Wallace, for all his faults and despite what his critics think of him, was always keen on stripping away the layers of artifice that sometimes obscured the journalistic process, and it’s something that Belkin has found a way to visual replicate. A great deal of Mike Wallace is Here is told through the use of split-screen, with Wallace on one side of the frame and the person he’s grilling on the other. On television, viewers usually only see the interviewer and their subject’s reactions edited together to show a back and forth. In reality, a great number of interviews are told with two camera set-ups that are constantly running throughout. Instead of showing these interviews as they were seen during their broadcasts, Belkin allows viewers to see footage from both cameras simultaneously. Viewers can watch how Wallace reacts when a subject isn’t giving him a satisfactory answer, and how those same subjects bristle when the reporter cuts too close to the bone. It’s a fascinating and important peek behind the curtain that’s both stylish and well put together, thanks in no small part to the skills of editor Billy McMillin and a perceptive bit of sound design that switches back and forth between audio channels in a manner that makes one think they’re in the editing bay alongside Wallace and his producers.

Mike Wallace is Here is an engaging and energetic look at one of television’s most influential reporters, but it expends so much effort on maintaining its core gimmick that the documentary fails to put its subject’s contributions into a greater context. While the film’s opening and closing attempts to question what journalism would be like without Wallace – suggesting that he might’ve been the last of his kind, which is heavily debatable – the rest of the film doesn’t do much to warrant such a thesis. Mike Wallace is Here is an exceptional view of a professional working at the top of his game and a sort of nostalgic time capsule into a time when journalistic integrity genuinely meant something.
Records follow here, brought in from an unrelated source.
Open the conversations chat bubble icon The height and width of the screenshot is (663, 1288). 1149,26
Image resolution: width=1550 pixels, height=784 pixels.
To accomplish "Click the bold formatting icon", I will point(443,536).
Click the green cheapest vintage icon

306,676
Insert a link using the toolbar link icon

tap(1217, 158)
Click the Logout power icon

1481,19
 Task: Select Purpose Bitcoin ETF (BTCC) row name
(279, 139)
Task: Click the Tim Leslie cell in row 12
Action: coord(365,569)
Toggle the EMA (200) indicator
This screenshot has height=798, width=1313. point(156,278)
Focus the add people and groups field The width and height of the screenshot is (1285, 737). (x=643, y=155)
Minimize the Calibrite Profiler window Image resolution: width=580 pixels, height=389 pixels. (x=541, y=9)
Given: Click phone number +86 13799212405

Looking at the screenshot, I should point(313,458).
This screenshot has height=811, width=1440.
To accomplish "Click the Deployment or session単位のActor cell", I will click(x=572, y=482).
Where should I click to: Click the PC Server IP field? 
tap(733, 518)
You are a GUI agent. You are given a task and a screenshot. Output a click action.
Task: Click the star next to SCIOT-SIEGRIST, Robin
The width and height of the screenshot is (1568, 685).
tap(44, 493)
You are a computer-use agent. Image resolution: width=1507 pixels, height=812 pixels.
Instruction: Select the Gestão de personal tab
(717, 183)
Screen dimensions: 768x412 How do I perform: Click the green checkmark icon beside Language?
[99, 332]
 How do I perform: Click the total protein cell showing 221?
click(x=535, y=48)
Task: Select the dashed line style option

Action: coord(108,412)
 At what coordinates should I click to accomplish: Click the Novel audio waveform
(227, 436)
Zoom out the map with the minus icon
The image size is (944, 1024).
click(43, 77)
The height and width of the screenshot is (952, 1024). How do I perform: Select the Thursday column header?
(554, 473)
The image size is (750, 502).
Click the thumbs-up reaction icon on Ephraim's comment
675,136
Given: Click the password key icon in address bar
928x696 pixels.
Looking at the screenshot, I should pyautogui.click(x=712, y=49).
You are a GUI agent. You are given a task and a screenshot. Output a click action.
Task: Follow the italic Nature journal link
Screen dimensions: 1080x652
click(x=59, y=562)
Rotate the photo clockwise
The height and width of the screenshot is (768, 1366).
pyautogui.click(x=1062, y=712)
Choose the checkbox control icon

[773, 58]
It’s less successful as a biography or a media studies lesson. That doesn’t make Mike Wallace is Here any less enthralling, but it does make for a sort of missed opportunity to take a deeper dive into his life and what it all means to us today. At any rate, it’s a treat to watch Wallace in action again, this time from as many angles as possible.

Mike Wallace is Here opens at The Hot Docs Ted Rogers Cinema in Toronto and Vancity Theatre in Vancouver on Friday, August 9, 2019. It expands to additional Canadian cities throughout the summer and fall.